** TO DO **
Output only the lines of the entries that follow, starting at the one with "The width and height of the screenshot is (1196, 502)." and running down to the one with "Task: Select the bitmap image tool", both included and unchanged.

** INPUT RECORDS **
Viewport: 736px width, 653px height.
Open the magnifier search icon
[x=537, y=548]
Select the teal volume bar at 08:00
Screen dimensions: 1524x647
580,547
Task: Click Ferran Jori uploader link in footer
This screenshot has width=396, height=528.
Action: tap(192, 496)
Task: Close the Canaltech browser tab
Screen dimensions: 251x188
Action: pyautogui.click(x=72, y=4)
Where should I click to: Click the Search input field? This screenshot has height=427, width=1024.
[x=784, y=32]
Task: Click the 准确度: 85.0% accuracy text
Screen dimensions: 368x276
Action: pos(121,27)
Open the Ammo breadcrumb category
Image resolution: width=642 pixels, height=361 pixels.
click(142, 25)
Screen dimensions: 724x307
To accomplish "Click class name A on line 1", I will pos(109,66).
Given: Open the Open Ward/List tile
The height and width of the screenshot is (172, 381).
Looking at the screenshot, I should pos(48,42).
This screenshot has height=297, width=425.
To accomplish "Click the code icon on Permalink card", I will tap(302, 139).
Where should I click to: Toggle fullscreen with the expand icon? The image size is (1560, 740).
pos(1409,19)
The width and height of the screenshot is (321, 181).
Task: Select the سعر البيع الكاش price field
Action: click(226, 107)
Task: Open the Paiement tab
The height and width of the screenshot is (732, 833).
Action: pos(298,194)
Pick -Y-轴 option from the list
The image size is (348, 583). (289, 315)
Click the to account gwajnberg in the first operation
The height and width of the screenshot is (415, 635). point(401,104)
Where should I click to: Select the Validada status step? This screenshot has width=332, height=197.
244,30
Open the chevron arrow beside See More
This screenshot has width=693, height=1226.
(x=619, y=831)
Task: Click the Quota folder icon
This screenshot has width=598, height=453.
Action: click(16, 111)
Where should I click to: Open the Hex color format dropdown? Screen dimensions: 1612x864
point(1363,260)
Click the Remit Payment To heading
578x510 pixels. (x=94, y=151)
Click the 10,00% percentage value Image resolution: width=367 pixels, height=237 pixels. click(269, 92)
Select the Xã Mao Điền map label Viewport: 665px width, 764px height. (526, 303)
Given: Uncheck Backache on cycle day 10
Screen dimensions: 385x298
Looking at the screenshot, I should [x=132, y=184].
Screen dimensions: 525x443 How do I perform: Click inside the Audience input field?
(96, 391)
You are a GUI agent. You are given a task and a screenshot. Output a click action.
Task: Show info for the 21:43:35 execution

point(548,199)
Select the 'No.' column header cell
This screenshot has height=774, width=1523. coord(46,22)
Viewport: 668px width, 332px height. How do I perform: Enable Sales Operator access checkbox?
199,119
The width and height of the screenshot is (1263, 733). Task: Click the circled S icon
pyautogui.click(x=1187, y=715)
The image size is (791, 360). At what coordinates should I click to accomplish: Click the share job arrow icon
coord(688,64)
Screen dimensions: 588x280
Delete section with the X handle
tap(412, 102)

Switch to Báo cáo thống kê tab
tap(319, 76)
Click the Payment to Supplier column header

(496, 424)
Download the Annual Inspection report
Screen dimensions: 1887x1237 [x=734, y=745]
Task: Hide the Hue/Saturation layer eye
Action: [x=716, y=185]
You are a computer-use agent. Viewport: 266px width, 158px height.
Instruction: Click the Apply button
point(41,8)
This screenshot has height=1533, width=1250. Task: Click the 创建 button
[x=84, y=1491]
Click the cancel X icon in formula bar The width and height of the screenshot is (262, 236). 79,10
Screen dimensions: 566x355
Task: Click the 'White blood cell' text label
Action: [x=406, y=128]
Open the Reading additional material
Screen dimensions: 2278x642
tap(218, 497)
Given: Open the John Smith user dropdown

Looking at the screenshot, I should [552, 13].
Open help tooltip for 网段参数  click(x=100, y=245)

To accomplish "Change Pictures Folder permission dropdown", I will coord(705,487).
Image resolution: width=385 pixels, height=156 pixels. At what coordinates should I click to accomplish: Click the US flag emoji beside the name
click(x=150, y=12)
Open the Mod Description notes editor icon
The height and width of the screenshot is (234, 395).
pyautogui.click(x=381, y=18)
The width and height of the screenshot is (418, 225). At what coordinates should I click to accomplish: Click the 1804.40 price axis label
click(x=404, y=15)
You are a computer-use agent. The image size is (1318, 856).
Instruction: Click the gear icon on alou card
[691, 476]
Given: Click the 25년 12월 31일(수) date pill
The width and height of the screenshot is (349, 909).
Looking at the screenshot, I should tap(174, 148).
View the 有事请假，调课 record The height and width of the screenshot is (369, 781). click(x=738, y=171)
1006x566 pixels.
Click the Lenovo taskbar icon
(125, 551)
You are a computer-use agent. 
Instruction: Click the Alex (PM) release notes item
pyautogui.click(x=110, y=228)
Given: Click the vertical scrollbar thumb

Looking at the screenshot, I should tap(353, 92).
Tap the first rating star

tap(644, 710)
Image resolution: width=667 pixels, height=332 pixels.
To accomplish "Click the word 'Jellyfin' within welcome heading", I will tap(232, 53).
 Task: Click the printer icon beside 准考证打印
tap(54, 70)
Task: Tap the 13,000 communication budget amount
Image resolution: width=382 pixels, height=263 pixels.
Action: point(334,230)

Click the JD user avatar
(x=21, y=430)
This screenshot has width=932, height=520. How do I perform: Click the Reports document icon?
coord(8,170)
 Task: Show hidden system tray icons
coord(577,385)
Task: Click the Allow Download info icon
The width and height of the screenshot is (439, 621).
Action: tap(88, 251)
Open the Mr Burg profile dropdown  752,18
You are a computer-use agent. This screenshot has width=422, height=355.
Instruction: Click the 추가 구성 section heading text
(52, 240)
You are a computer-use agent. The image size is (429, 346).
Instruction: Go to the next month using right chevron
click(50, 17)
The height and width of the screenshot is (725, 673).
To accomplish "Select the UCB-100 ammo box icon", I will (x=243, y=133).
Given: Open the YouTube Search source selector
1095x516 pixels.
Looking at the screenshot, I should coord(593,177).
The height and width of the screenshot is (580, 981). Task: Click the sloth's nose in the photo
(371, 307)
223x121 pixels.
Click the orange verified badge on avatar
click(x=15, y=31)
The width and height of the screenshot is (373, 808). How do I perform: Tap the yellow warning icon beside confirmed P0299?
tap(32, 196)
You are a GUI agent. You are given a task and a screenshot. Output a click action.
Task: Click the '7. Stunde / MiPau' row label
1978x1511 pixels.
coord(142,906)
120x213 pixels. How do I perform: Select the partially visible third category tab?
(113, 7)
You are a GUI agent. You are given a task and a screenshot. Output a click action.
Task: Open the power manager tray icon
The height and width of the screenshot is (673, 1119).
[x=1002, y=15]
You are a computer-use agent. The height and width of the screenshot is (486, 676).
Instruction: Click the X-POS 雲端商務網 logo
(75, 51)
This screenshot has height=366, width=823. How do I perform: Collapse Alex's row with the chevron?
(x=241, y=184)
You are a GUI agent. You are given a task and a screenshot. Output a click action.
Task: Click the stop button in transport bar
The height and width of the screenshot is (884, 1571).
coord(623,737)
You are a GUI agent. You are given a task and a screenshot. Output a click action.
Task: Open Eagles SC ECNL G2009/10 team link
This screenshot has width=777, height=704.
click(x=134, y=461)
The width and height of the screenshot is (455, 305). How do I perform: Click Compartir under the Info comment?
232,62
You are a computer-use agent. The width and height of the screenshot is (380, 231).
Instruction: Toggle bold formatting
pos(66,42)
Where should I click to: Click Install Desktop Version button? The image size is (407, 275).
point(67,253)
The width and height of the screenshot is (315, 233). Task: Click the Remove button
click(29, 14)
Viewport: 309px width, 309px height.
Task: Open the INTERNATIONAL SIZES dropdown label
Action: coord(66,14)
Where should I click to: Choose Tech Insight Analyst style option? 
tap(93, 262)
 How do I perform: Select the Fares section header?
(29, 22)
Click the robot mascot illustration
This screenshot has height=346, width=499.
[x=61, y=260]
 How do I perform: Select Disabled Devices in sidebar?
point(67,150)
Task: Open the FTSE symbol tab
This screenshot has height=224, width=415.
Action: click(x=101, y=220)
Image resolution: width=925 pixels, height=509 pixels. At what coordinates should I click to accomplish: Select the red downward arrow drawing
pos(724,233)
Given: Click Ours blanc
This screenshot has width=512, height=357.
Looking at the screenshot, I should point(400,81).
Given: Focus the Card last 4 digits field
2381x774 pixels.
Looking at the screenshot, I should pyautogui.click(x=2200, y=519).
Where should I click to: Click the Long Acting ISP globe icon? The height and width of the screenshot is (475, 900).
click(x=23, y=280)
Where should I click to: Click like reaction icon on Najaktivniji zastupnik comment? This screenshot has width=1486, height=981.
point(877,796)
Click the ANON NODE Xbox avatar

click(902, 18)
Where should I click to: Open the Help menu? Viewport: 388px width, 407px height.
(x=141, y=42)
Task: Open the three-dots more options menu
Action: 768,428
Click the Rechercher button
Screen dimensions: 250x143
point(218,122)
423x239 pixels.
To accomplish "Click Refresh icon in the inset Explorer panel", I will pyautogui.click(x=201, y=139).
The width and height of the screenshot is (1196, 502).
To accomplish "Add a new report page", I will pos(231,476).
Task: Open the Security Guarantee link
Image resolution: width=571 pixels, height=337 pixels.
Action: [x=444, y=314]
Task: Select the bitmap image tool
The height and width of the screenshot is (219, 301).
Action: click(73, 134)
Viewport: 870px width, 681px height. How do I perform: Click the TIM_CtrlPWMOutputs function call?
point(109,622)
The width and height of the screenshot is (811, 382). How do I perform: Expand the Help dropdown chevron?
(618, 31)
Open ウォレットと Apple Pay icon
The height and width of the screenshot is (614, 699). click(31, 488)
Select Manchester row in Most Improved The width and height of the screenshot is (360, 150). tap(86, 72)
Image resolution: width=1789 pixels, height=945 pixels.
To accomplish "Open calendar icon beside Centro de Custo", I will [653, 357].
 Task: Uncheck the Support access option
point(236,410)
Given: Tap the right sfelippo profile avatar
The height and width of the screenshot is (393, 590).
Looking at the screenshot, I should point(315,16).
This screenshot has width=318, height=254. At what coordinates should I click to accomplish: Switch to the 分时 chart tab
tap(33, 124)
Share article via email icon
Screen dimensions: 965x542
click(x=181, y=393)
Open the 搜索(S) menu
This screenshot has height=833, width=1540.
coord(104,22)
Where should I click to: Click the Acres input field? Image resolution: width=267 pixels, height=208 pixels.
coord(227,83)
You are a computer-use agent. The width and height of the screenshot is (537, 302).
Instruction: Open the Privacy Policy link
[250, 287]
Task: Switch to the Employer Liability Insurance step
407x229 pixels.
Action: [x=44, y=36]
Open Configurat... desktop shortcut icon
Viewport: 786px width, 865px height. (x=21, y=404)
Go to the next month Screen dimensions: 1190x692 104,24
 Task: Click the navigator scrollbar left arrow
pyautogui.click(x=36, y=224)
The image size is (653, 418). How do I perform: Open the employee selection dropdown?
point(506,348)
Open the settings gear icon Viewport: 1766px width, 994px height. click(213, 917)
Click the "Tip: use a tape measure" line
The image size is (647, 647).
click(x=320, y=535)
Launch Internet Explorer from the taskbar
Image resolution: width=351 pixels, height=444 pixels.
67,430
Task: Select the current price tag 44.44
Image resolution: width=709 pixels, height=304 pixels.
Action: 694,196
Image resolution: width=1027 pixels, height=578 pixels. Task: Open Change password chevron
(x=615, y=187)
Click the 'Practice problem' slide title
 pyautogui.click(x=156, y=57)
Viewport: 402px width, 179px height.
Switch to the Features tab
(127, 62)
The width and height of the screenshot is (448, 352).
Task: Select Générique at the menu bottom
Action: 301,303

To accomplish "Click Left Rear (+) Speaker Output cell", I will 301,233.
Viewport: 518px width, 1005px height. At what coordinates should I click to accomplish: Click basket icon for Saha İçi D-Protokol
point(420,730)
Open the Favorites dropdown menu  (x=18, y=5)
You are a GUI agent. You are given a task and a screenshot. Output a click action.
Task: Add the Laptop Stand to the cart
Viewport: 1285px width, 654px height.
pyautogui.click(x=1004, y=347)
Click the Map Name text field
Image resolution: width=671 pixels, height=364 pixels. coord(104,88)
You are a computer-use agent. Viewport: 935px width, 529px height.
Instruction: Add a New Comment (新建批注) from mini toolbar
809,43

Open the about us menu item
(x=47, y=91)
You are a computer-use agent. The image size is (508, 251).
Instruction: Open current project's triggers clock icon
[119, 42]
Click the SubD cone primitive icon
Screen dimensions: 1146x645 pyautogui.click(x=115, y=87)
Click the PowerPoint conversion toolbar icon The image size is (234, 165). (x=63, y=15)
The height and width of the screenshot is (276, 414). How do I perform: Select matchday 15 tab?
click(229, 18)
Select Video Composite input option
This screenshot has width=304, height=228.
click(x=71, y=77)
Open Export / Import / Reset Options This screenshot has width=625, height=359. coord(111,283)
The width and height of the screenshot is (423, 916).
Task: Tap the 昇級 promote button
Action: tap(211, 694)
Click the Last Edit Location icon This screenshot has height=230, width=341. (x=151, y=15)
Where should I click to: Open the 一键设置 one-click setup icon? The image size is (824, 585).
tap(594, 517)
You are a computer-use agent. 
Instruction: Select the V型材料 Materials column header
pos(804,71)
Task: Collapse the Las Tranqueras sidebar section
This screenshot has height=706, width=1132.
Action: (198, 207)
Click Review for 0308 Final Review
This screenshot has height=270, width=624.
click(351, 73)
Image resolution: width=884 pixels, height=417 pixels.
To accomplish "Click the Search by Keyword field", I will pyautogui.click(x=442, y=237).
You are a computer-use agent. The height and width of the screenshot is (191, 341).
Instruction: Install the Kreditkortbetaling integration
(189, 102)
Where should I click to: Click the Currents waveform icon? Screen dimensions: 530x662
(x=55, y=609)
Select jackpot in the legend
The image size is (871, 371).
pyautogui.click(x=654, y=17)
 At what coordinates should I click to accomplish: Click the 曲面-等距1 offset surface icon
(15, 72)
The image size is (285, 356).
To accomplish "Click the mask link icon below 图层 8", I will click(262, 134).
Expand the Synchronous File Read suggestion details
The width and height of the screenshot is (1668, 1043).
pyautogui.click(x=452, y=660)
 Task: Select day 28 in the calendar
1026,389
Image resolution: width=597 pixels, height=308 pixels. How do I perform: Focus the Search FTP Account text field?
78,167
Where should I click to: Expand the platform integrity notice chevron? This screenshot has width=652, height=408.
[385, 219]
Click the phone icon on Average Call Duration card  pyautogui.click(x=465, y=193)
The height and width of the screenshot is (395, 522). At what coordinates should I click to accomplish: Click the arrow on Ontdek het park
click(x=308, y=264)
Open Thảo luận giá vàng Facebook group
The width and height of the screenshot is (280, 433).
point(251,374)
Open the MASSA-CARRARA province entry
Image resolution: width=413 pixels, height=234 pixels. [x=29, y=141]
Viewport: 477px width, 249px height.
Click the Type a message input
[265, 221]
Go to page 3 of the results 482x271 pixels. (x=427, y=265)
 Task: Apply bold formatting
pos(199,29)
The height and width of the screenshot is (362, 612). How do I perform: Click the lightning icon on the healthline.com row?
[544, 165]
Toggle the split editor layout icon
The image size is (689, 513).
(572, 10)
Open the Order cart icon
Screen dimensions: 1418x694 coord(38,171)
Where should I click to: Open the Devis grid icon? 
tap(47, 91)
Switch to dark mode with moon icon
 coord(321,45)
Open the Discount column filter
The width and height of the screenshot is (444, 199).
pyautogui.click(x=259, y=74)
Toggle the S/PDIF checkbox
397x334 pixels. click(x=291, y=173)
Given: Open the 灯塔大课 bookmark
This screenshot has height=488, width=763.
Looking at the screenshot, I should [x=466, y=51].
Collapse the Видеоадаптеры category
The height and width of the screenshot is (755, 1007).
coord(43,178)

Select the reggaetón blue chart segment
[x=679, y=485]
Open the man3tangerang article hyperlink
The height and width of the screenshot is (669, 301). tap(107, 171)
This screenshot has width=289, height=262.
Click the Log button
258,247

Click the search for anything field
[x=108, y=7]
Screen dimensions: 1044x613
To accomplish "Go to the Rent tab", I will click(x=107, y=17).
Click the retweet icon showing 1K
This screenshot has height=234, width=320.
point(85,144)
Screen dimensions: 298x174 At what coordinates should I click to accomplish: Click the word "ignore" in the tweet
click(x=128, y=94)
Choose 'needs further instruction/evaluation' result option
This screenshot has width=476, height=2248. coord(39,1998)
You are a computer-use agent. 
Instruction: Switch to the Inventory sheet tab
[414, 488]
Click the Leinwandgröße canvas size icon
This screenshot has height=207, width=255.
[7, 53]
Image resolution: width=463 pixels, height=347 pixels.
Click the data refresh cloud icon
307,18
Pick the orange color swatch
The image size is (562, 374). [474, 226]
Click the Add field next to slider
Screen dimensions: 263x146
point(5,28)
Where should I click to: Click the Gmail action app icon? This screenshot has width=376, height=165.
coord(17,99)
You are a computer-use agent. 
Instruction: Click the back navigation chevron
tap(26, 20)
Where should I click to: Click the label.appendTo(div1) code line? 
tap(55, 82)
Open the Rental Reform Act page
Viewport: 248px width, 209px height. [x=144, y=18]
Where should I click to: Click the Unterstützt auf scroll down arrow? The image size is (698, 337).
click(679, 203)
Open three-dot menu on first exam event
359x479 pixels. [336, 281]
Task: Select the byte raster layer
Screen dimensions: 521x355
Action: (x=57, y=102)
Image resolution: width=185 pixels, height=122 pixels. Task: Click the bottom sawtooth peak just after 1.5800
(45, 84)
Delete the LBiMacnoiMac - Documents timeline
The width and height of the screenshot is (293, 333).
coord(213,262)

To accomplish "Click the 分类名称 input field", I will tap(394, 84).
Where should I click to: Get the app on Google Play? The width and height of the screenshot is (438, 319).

** THE ANSWER **
The width and height of the screenshot is (1196, 502).
To accomplish "Add a new report page", I will pos(231,476).
Task: Open the Security Guarantee link
Image resolution: width=571 pixels, height=337 pixels.
Action: [x=444, y=314]
Task: Select the bitmap image tool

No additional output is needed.